浦和学院が快勝し、23日に行われる決勝への進出を決めた。

 プロ注目の190センチ右腕・渡辺勇太朗投手(3年)が今夏初先発で好投した。初回こそ制球に苦しんだものの、2回以降は立て直し、4回までは無安打投球。速球が低めに決まり、視察した巨人青木スカウトのスピードガンで最速146キロをマークした。6回4安打無失点でリリーフ陣にマウンドを譲った。

 4回戦の朝霞西戦は不調だったが、浦和学院・森士監督(54)は「渡辺の先発に迷いはなかった」という。前日20日夜に先発を伝えた。渡辺は「(先発は)自分だろうな、って思っていたので、心の準備はしっかりできました」と落ち着いて臨んだ。

 大きな背中が頼もしかった。センターの蛭間拓哉主将(3年)は4回戦の渡辺を見て「いつもと違う。投げ終わった後に体が一塁側に流れている」と感じていた。この日はそれがなかったという。試合前、扇風機の前で涼む渡辺に、蛭間がグータッチ。
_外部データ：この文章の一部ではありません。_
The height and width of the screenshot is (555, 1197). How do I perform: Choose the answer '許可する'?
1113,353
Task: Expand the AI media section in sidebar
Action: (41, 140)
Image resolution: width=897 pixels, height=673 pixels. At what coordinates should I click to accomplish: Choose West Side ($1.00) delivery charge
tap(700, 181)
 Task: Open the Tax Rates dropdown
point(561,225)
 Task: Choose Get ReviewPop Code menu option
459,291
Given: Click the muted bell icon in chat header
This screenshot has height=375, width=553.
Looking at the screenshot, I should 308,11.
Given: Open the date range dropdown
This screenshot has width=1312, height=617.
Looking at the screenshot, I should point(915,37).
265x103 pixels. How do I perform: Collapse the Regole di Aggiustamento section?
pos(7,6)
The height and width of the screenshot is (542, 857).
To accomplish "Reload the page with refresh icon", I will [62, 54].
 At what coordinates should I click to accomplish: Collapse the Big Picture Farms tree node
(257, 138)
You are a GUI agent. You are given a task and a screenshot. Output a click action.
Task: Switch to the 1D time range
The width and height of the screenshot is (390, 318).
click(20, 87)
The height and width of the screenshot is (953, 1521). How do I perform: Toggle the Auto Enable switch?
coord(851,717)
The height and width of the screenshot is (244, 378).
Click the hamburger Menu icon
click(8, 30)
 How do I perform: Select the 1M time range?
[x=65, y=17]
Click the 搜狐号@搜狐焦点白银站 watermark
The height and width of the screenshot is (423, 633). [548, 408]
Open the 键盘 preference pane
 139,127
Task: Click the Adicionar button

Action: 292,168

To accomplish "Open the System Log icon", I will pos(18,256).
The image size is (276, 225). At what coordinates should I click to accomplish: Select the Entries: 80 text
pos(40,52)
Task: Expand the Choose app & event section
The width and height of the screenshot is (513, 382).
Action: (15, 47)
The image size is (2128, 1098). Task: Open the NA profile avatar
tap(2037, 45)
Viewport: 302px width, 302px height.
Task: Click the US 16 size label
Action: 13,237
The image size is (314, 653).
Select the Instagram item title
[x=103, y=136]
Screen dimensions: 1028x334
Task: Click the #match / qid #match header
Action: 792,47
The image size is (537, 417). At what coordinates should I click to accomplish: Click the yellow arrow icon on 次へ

「おれはバッティングで引っ張るから、お前はピッチングを頼む」と励まし、送り出した。

 埼玉・羽生東中では2年時に県大会優勝。右ひじ痛で3年時にはほとんど投げていないが、それでも「羽生に渡辺あり」と多くの強豪校から誘いがあった。高校入学後も故障に悩まされたが、ようやく素質開花の兆しだ。視察したDeNA吉田スカウト部長兼GM補佐は「マックスの球を見てみたいね」と期待した。あと1勝。他の選手より頭1つ大きい右腕の、突き抜けた球を、甲子園が待っている。